**Assignment**
Please give the records from the line with "coordinates (212, 1119)." up to and including the line with "Image resolution: width=1180" as a JSON list of strings, one string per line, with blank lines left out.

**Records for this task**
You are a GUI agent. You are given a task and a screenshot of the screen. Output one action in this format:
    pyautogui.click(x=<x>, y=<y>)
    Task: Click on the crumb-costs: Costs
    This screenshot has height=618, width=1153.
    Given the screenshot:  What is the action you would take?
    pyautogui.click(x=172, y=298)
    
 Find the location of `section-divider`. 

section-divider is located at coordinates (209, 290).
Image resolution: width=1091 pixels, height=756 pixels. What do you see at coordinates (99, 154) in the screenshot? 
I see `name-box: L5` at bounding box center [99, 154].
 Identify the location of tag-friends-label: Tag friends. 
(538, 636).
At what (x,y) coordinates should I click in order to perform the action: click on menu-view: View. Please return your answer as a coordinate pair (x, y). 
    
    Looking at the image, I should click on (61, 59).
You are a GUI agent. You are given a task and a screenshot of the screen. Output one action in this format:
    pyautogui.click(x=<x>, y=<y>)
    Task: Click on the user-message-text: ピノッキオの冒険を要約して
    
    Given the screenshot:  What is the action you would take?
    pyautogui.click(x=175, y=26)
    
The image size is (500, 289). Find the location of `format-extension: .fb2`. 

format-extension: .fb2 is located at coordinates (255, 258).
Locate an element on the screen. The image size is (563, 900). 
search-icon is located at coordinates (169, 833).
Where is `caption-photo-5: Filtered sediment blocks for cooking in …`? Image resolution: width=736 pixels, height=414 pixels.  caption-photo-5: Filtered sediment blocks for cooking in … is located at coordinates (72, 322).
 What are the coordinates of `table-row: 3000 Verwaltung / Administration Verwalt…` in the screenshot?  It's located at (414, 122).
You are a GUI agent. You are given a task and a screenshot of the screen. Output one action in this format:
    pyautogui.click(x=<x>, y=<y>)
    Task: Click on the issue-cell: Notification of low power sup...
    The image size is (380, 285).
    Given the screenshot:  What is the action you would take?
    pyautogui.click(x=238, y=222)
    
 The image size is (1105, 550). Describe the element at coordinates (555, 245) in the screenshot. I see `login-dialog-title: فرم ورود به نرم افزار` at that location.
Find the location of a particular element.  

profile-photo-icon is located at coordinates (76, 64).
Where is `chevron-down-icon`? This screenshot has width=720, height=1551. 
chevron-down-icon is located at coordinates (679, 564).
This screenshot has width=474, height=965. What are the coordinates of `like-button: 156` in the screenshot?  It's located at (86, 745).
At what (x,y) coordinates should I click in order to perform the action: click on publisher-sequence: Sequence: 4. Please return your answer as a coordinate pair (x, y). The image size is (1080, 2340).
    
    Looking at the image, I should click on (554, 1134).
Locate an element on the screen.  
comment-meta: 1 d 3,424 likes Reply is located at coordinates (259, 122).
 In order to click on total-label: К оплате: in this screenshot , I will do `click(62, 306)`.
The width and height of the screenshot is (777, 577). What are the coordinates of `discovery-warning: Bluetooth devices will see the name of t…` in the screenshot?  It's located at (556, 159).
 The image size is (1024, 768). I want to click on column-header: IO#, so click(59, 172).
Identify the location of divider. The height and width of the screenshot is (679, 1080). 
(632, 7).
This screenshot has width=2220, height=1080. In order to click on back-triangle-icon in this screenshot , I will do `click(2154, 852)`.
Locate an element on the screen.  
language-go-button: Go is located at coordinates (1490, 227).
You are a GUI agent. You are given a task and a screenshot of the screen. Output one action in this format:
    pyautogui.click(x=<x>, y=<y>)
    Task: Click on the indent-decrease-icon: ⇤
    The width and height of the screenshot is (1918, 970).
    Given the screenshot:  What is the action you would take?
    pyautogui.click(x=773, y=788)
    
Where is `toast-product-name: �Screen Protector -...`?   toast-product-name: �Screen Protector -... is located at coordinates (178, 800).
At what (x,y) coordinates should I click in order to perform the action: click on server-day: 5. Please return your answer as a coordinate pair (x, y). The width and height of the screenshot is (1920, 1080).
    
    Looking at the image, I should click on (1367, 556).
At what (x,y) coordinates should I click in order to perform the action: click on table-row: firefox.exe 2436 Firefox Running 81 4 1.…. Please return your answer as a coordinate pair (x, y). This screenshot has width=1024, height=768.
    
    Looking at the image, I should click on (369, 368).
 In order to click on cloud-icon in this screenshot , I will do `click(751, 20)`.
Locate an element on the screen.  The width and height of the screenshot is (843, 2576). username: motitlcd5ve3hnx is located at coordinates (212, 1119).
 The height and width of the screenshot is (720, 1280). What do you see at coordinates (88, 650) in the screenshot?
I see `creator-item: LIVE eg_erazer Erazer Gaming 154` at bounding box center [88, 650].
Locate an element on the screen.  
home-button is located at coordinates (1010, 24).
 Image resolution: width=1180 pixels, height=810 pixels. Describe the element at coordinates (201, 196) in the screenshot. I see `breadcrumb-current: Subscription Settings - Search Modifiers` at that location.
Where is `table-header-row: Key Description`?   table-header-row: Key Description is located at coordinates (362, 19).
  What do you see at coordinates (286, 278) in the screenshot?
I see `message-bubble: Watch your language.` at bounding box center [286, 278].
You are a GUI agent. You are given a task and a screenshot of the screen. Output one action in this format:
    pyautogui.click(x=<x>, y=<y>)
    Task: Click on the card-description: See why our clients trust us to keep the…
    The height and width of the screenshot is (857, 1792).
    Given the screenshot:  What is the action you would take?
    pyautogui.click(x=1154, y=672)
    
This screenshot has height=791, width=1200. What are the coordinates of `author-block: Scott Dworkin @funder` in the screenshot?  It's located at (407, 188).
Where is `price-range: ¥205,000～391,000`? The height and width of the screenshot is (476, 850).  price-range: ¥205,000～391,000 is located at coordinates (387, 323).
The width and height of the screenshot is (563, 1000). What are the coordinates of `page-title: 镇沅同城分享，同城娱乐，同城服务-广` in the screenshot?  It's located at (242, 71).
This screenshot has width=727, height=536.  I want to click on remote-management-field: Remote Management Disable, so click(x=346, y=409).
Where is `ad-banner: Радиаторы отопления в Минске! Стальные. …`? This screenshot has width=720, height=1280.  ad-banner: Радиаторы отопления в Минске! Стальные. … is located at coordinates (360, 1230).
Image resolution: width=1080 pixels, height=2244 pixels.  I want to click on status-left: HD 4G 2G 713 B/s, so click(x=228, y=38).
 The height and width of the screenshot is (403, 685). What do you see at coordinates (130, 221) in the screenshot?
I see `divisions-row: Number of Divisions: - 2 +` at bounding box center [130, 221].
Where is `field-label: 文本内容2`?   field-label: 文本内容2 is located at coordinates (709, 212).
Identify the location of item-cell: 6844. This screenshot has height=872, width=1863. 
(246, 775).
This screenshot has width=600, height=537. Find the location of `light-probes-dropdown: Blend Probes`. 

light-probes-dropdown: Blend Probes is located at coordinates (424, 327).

**Answer for the task**
[
  "Locate an element on the screen.  The width and height of the screenshot is (843, 2576). username: motitlcd5ve3hnx is located at coordinates (212, 1119).",
  " The height and width of the screenshot is (720, 1280). What do you see at coordinates (88, 650) in the screenshot?",
  "I see `creator-item: LIVE eg_erazer Erazer Gaming 154` at bounding box center [88, 650].",
  "Locate an element on the screen.  ",
  "home-button is located at coordinates (1010, 24).",
  " Image resolution: width=1180 pixels, height=810 pixels. Describe the element at coordinates (201, 196) in the screenshot. I see `breadcrumb-current: Subscription Settings - Search Modifiers` at that location."
]